In my opinion, no matter which process I used for these two books, efficiency was bound to become a moot point sooner or later. Because each book was different, the creative processes were different, and my ability to envision the story was different. One fell out of the sky into my brain and out my fingers, while the other I had to fight, claw and bleed to find, requiring brainstorming session after brainstorming session and plenty of figurative wailing and gnashing of teeth. Shadows is the book you might say I sweated blood for. Aspects, I blithely typed until it was done and then went..."Wow, a book!" And both stories are good--really good, from what people tell me who read them. Was one process more efficient than the other? Not really. Both stories grew and changed as I delved into them, and both needed revisions, despite the fact that one was organic and one was outlined. Both had stuff that turned out tight and honed in the first draft and both also had stuff that needed lots of pruning to bring it into shape. Two books, two processes, both different, neither particularly efficient if you rate efficiency by whether they sprang onto the page in perfect, publishable form without revision.

Can I change my writing process to make it more efficient? Well, I can get better and faster at avoiding the little mistakes that usually need revision, yes. I use far fewer "ly" adverbs, fewer instances of "and", "was" and "ing" now than I used to, and that has helped--but that's just the basic wordsmithing. The creative issues themselves may change from day to day, depending on what new ideas occurred to me yesterday, what movie I went to see last week, or what I had for dinner. One time a character developed a head cold because I had a head cold, and it wasn't something I'd planned ahead of time, but it led him to a discovery that changed the course of the story! I could have the entire plot planned out to within an inch of its life and still find that vital changes were needed once the work got underway. A lot of my carefully, efficiently crafted scenes might have to be scrapped when the story circumstances change during the actual process of writing. It's a lot like moviemaking--that's why a director shoots and re-shoots scenes that may or may not make it into the final version of the film. Same type of issues. It's expensive, sometimes excruciating and not particularly efficient, but it's how the creative process works for many people.

The creative process isn't something that I can force to comply with a set of efficiency rules, because the story evolves differently each time, and with each book, I face a different set of challenges. Sometimes painful life events interrupt my "efficiency," and there's nothing I can do to change it. During the writing of Shadows, my grandmother died, which threw me off track on the story for a matter of months. So much for efficiency.

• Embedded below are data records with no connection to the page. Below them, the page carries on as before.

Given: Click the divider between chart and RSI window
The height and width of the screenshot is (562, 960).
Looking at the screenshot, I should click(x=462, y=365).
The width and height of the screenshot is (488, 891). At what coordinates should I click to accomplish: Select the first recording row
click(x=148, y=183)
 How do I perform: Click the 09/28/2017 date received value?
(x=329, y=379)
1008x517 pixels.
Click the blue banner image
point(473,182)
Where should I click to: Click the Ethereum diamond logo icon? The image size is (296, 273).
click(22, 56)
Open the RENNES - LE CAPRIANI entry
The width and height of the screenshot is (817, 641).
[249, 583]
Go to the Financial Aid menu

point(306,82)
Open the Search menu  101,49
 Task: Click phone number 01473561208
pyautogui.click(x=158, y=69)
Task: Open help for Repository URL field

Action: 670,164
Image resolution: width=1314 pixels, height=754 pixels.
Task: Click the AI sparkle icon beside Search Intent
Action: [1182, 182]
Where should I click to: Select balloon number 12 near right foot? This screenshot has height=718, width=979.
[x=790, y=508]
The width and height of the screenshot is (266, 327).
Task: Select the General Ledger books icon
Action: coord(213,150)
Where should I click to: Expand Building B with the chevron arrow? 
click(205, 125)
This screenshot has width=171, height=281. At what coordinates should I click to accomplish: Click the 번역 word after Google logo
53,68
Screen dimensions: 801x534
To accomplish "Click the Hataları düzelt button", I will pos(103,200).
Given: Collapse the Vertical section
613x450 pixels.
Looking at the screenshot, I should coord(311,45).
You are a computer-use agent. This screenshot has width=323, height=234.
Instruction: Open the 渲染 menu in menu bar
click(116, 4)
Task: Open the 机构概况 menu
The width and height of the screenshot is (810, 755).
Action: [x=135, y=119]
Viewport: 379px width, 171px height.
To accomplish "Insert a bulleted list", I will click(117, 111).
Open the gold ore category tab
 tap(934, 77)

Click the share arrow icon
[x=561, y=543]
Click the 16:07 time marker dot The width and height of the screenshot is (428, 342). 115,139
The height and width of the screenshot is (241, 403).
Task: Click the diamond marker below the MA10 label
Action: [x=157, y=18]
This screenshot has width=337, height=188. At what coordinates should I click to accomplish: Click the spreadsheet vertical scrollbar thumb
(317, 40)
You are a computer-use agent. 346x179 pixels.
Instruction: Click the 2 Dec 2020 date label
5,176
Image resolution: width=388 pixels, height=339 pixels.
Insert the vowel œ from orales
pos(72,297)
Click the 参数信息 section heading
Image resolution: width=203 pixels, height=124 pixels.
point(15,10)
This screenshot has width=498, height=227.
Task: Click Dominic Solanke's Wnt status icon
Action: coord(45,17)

The bottom line is: any scene is subject to change if the change suits the needs of the story, no matter how much skill or efficiency I was able to bring to bear in the first draft. The final product is the most important issue--not whether I needed five drafts or only two. And then there's the publisher, who will suggest changes they'd like you to make. Again, so much for efficiency. Constant change, constant evolution--all the hallmarks of a dynamic creative process. If you do strive for efficiency and perfect first drafts, you go, guys! Even if you never achieve that perfect first draft (and you probably won't) it's constantly striving to better your skills that will result in stories that get published, read and treasured by readers.

1 comment:

KHurley said...

Absolutely! It's really hard to get through the mire of the middle of a story if you don't know how it needs to end. And then there's the slightly different problem Robert Jordan had with the Wheel of Time series. He's been quoted as saying that he knew the beginning and the end, but the stuff in between was a bit foggy. If I had to choose between my previous organic method and the detailed outline, I'd take the detailed outline because it really helps stave off my "blank white screen" problems! I have to admit, though...the organic method is great fun.